XL Ltda. dedica-se ao comércio varejista de equipamentos eletrônicos. Importou certa quantidade de termômetros eletrônicos e revendeu todos. Vários consumidores reclamaram que o equipamento não apresentava funcionamento correto. A vendedora encaminhou os equipamentos defeituosos para análise e foi constatado que eram falsos. Ela, apesar de ter sido também enganada, esclareceu o ocorrido e ressarciu os adquirentes. A conduta da vendedora revela
- A)boa-fé objetiva.
Certa, porque a postura da empresa ao informar o problema e indenizar os consumidores traduz lealdade e transparência, traços da boa-fé objetiva.
- B)boa-fé subjetiva.
Errada, porque boa-fé subjetiva diz respeito à intenção ou crença interna do agente, e o caso destaca a conduta externa adotada perante os consumidores.
- C)temor de perda de mercado.
Errada, porque o motivo da conduta não foi medo de perder clientes, mas sim o dever de corrigir o problema e ressarcir os compradores.

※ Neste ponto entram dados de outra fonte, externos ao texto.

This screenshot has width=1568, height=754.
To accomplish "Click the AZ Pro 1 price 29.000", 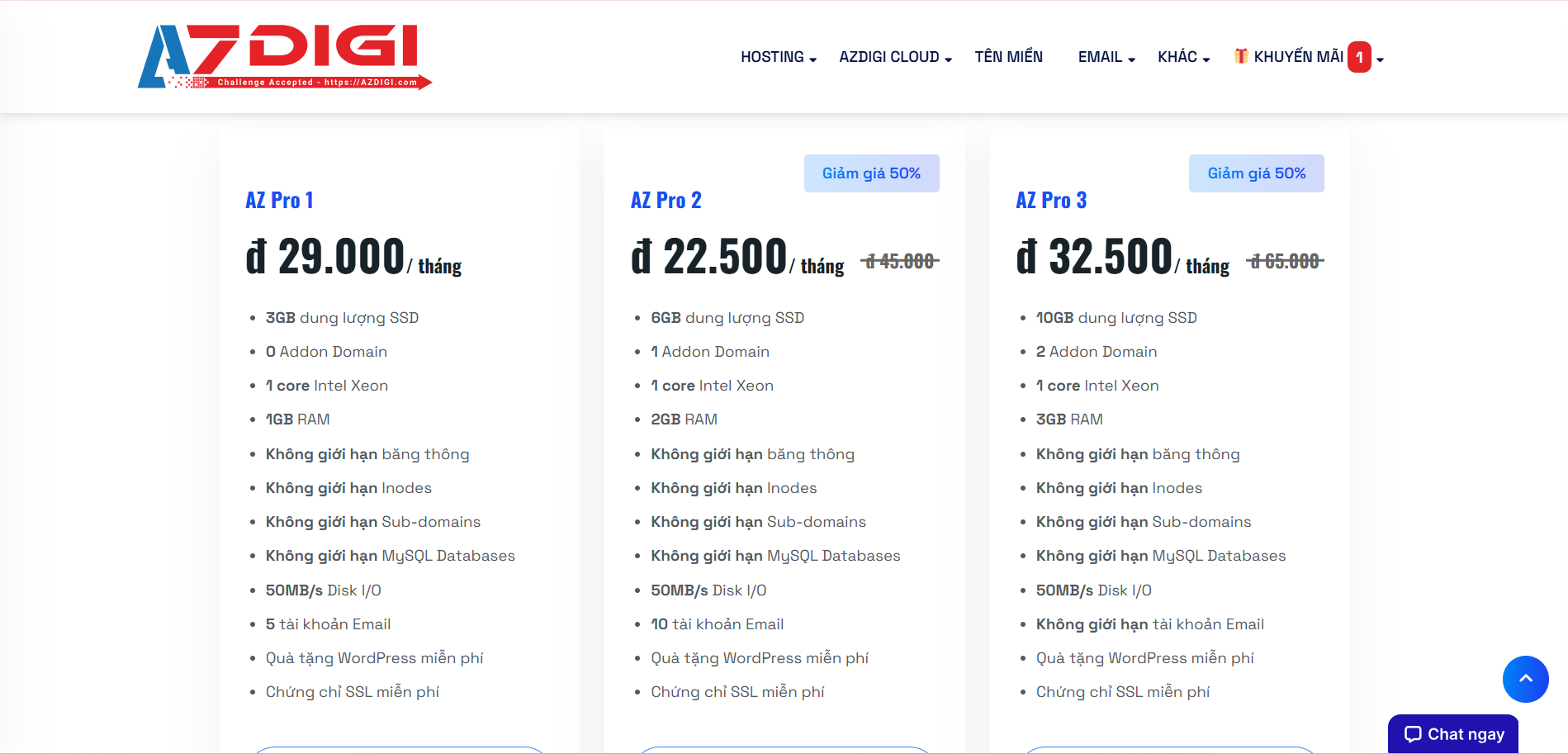I will pos(340,257).
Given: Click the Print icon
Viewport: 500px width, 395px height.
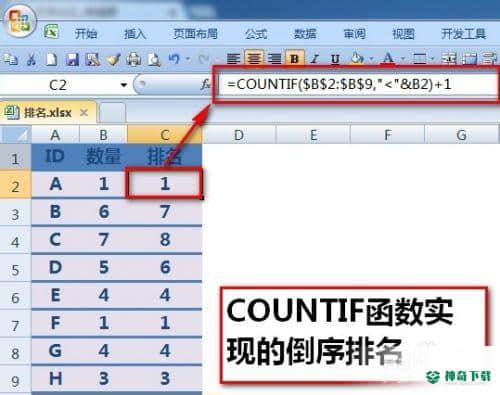Looking at the screenshot, I should coord(133,60).
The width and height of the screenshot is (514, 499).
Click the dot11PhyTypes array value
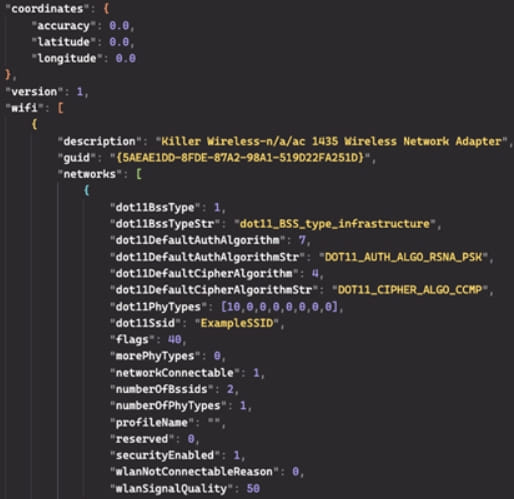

- D)desejo de proteger sua boa fama.
Errada, porque o enunciado não indica preocupação com imagem ou reputação, e sim uma atuação compatível com confiança e correção na relação de consumo.
Gabarito: A
Aqui a ideia central é a boa-fé objetiva, que funciona como um padrão de conduta leal, transparente e colaborativa nas relações de consumo. Ela não pergunta o que a pessoa estava sentindo por dentro, mas sim como ela se comportou por fora: informou, agiu com correção, evitou prejuízo e buscou reparar o problema. No CDC, esse dever aparece como vetor de toda a relação de consumo, especialmente nos arts. 4º, III, e 6º, III, além de dialogar com a confiança legítima do consumidor. No caso, a empresa foi enganada também, mas isso não apaga o que importa juridicamente: ao descobrir o defeito, ela esclareceu o ocorrido e ressarciu os compradores. Esse comportamento mostra lealdade, cooperação e respeito ao consumidor, que são marcas clássicas da boa-fé objetiva. É o famoso: deu ruim, mas a empresa não fugiu do problema nem empurrou a culpa para o cliente. Já a boa-fé subjetiva é outra história: ela diz respeito ao estado psicológico da pessoa, como acreditar estar agindo corretamente, sem intenção de prejudicar. Aqui, isso até poderia existir, porque a vendedora também foi enganada, mas o enunciado quer a conduta revelada pela postura adotada diante do problema, e isso aponta para a boa-fé objetiva. Por isso, o gabarito é a alternativa A. A empresa agiu de forma compatível com o dever de correção e cooperação exigido nas relações de consumo, não apenas com uma crença interna de estar agindo certo.